無類の時代小説好き書店員が集まる選考会は、毎年、年代も地域も好む時代背景も異なる書店員たちの白熱した討議が面白い。選考会の様子は、毎年オール讀物「本屋が選ぶ時代小説大賞」発表号に掲載されているので、さかのぼってお読みいただけたら幸いである。
さてと、ここからは『会津執権の栄誉』について、選考会でも語り切れなかった思いの丈をすべて書かせていただきたい。
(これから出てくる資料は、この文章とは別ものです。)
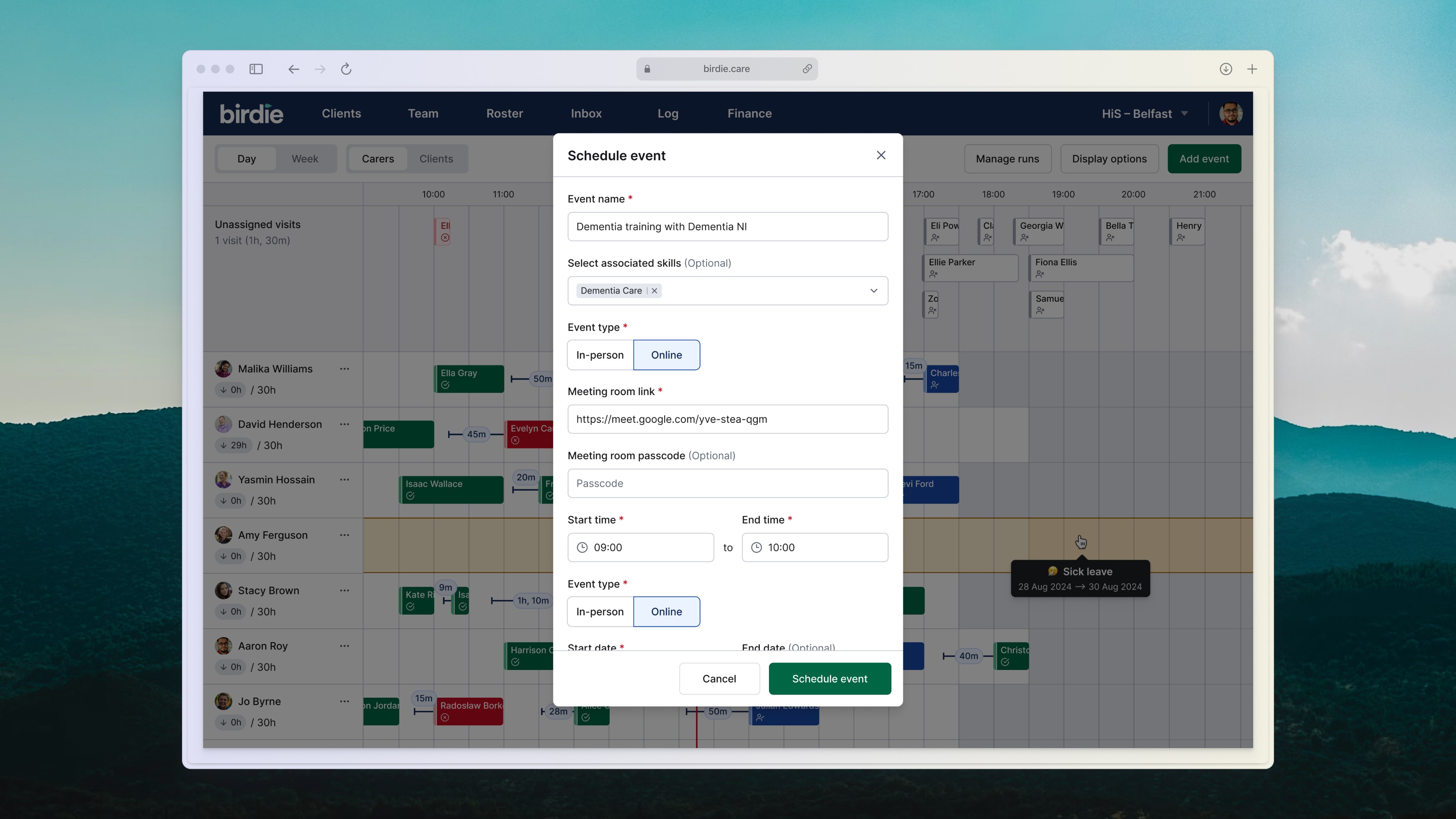The image size is (1456, 819).
Task: Go to the Finance menu
Action: tap(749, 114)
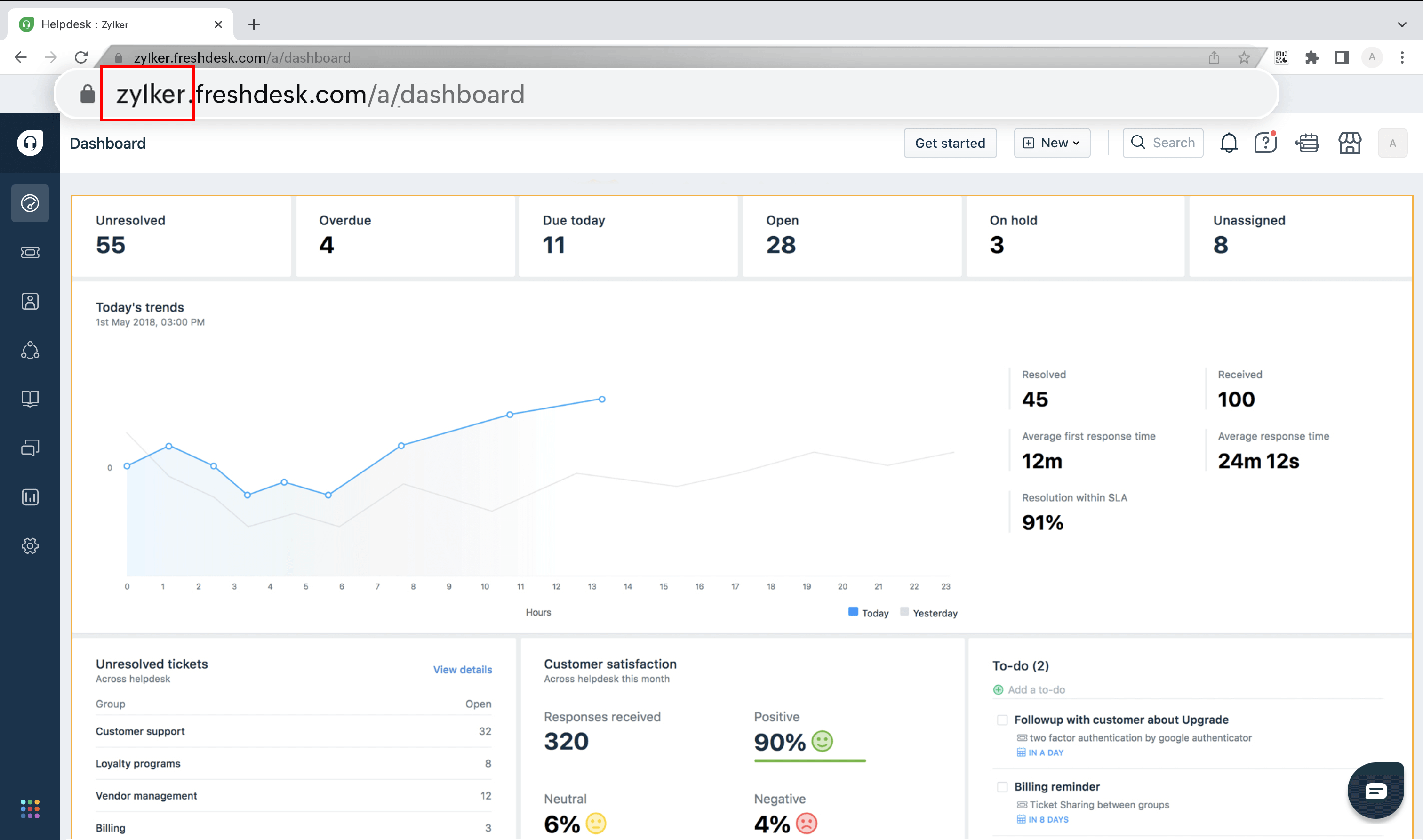Open Tickets from the sidebar ticket icon
1423x840 pixels.
coord(30,252)
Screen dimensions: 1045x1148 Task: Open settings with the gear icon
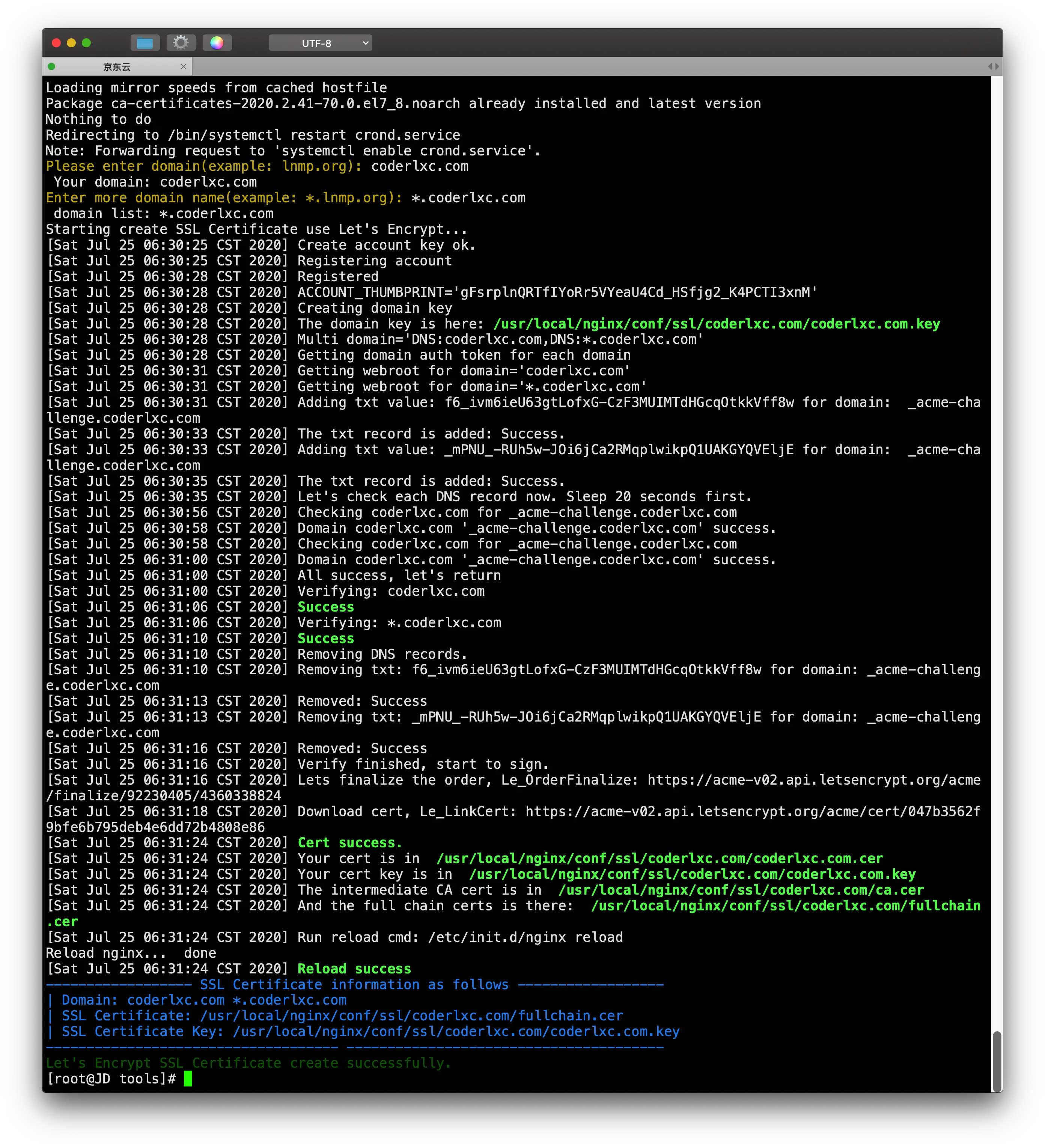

物語の舞台となるのは、四百年の長きにわたり東北の要衝の地である会津を治めてきた名門芦名家。戦国の世に入り第十八代の盛隆が家臣の手にかかり殺され、家督を継いだ息子の亀王丸も三歳で病死し嫡流が絶えることとなってしまう。芦名家は、家臣筆頭であり会津執権の呼び名も高い金上盛備の一声で常陸の佐竹義重の次男・義広を養子にすることに決まったが、伊達政宗の弟・小次郎を推挙した一派との確執が生じ、家内が一枚岩となっていない状況が続いていた。それに加え、義広を補佐するために佐竹家からやって来た大縄讃岐や刎石駿河などの新参家臣と、芦名家譜代の家臣との対立も深刻化していた。様々な思惑と疑心が交錯する猪苗代湖畔から物語は始まる。